Earl of Shannon is a title in the Peerage of Ireland. It was created in 1756 for the prominent Irish politician Henry Boyle, who served as Speaker of the Irish House of Commons and as Chancellor of the Irish Exchequer. The earldom is named after Shannon Park in County Cork.

The first Earl was made Viscount Boyle, of Bandon, and Baron Castle Martyr at the same time, also in the Peerage of Ireland. Lord Shannon was the second son of Henry Boyle, second son of Roger Boyle, 1st Earl of Orrery, third surviving son of Richard Boyle, 1st Earl of Cork. He was succeeded by his son, the second Earl.

He served as Master-General of the Ordnance for Ireland and as Vice-Treasurer for Ireland. In 1786 he was created Baron Carleton, of Carleton in the County of York, in the Peerage of Great Britain. This title gave him and the later Earls an automatic seat in the British House of Lords. The third Earl, son of the second, notably served as Lord Lieutenant of County Cork. On his death the titles passed to his son, the fourth Earl, who briefly represented County Cork in the House of Commons.
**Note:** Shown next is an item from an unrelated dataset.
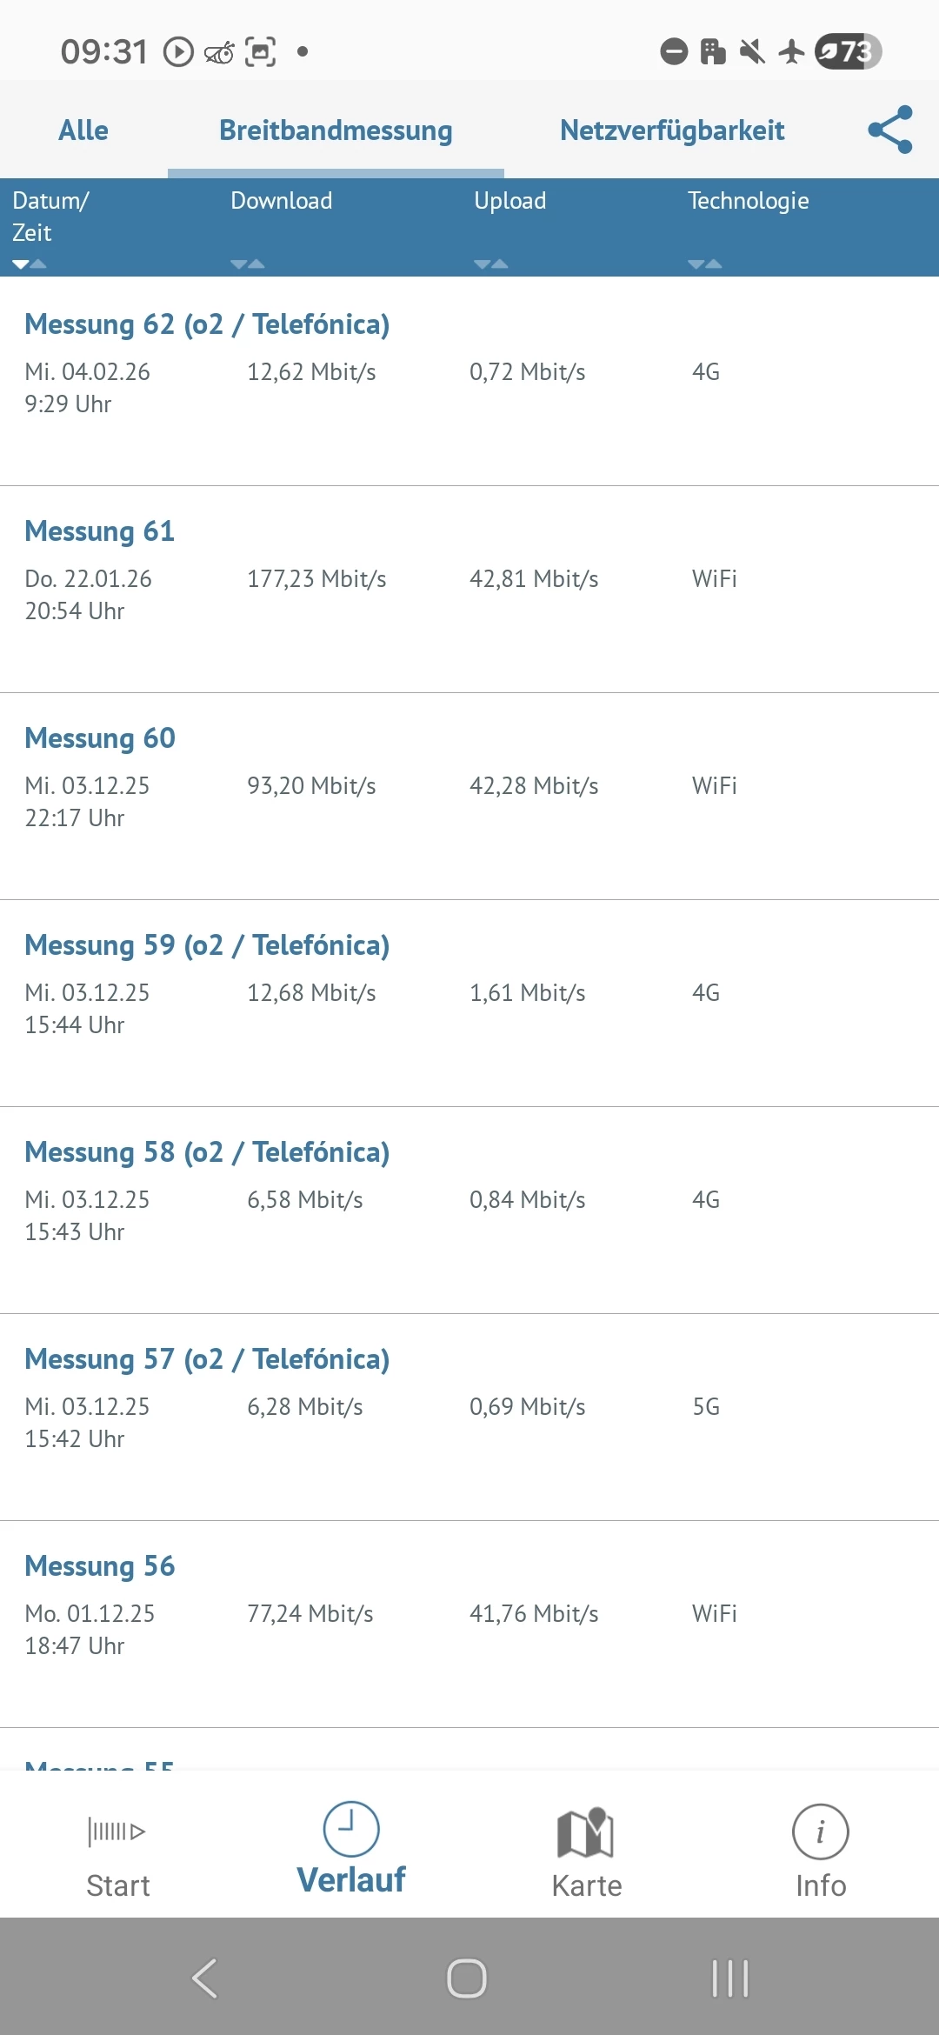
Task: Sort by Datum/Zeit column arrows
Action: (x=30, y=264)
As of 2019, the titles are held by the fourth Earl's great-great-great-grandson, the tenth Earl, who succeeded his father in 2013.

The Honourable Sir Algernon Boyle, sixth son of the fifth Earl, was an admiral in the Royal Navy.
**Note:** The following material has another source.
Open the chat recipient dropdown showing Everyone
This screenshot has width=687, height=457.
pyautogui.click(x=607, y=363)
The family seat was Castle Martyr (or Castlemartyr) in Castlemartyr, County Cork, which was the ancient seat of the FitzGeralds.

==Earls of Shannon (1756)==
- Henry Boyle, 1st Earl of Shannon (1682–1764)
- Richard Boyle, 2nd Earl of Shannon (1728–1807)
- Henry Boyle, 3rd Earl of Shannon (1771–1842)
- Richard Boyle, 4th Earl of Shannon (1809–1868)
- Henry Bentinck Boyle, 5th Earl of Shannon (1833–1890)
- Richard Henry Boyle, 6th Earl of Shannon (1860–1906)
- Richard Bernard Boyle, 7th Earl of Shannon (1897–1917)
- Robert Henry Boyle, 8th Earl of Shannon (1900–1963)
- Richard Bentinck Boyle, 9th Earl of Shannon (1924–2013)
- (Richard) Henry John Boyle, 10th Earl of Shannon (born 1960), known as Harry Boyle

==Present peer==
(Richard) Henry John Boyle, 10th Earl of Shannon (born 19 January 1960), also known as Harry Boyle, is the son of the 9th Earl and his wife Susan Margaret Rogers Hogg. Between 1963 and 2013 he was known formally as Viscount Boyle.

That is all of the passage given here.